Each of the demonstration sites is engaged in efforts to monitor its process and progress. In partnership with CDC and the Academy for Educational Development, the demonstration sites have collectively defined Cross Site Process Indicators for Adolescent Pregnancy Prevention in the following areas: (1) needs and assets
assessment; (2) health outcomes; (3) defining the program; (4) project administration; (5) positioning for financial sustainability. The analysis of the crosssite indicators over the life of the project will enhance the communities' capacity to evaluate and strengthen their programs. Furthermore, the documentation of these aspects of program development may also benefit other communities seeking to address teen pregnancy.

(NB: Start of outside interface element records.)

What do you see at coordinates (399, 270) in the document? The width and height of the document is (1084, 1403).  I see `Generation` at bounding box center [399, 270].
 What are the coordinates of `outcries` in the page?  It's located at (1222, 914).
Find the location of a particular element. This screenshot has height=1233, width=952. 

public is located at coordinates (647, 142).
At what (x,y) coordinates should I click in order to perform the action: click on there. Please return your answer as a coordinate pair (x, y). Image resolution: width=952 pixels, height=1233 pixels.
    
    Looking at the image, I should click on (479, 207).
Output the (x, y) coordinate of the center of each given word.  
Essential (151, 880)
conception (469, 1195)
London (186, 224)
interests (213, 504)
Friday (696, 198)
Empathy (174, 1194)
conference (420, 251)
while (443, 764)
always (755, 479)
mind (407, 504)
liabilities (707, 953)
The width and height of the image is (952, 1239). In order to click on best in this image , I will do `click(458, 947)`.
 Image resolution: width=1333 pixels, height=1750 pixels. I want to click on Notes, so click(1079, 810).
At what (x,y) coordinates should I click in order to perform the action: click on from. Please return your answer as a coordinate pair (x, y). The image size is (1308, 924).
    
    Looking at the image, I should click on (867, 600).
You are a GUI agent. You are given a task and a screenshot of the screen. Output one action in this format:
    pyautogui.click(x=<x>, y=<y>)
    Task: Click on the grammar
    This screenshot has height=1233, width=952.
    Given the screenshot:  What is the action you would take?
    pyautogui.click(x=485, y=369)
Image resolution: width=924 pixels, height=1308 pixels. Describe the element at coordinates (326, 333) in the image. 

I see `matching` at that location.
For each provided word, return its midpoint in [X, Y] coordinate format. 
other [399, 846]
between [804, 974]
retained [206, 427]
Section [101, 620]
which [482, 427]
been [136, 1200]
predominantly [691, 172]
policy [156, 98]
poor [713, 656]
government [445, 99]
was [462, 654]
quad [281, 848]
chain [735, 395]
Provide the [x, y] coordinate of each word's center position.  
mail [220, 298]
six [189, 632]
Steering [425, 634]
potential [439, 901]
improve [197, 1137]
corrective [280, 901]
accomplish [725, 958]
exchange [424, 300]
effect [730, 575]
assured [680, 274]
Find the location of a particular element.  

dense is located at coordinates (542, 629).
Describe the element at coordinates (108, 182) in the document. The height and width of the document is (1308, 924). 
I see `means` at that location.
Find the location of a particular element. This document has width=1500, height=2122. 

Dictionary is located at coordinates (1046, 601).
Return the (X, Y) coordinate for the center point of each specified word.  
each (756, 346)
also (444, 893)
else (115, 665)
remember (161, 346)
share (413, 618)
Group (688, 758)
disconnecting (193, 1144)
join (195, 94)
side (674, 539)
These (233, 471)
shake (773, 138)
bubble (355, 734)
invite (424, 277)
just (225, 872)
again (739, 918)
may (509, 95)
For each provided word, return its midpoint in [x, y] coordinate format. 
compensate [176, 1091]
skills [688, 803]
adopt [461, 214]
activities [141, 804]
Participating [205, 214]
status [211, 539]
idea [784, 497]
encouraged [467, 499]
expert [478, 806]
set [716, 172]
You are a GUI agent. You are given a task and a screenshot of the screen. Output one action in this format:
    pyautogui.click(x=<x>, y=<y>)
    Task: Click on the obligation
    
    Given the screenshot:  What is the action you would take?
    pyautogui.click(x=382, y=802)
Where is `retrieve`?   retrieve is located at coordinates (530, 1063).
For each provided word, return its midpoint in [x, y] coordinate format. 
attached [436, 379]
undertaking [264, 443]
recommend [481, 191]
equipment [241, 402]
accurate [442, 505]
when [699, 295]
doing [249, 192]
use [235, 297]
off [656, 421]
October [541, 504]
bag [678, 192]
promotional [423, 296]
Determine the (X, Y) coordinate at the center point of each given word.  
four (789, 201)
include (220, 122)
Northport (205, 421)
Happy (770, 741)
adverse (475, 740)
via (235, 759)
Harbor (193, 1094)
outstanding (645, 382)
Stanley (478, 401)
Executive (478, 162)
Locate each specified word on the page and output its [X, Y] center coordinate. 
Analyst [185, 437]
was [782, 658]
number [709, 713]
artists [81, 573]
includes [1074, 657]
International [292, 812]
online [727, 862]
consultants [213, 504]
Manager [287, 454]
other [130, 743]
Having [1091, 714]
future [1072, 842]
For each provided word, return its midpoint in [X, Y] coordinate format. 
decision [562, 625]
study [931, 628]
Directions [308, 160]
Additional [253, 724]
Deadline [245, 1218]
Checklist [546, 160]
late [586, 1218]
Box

• Enhanced Evaluation Activities

Six of the 13 communities receive supplemental funding to support evaluations of the impact and outcome the demonstration projects have had in their communities. The studies underway include the following:

  • Longitudinal study measuring the timing and frequency with which youth use the activities and services supported by the coalitions.
  • An examination of changes in birth and STD rates in school populations based on whether the schools are in an intervention or comparison area.
  • Annual surveys of adult knowledge, attitudes and behaviors with regards to youth development activities and issues in the intervention and comparison communities.
  • Longitudinal study of parents and their children who participate in parentchild communication programs to assess changes in communication and connectedness.
  • Survey of households in intervention and comparison communities assessing community and neighborhood resources, family and youth assets, and adolescent risk behaviors to assess changes in interorganizational relationships among key community agencies in intervention and comparison communities.

Girl Neighborhood Power! (GNP) Evaluation. The GNP initiative, described
earlier in this report, has also stressed the importance of evaluation. Each project is responsible for developing and implementing its own evaluation for determining how successfully it has achieved its goals and objectives. In addition, the sites have together developed and agreed on the use of a common form to document and monitor project activities. Supplemental funding is being provided by the Office on Women's Health so that community partners will be able to use a common set of variables to explore how they influenced participating girls and their families, to measure the degree of community investment in programming for girls, and to explore how their projects' activities have affected participating neighborhoods.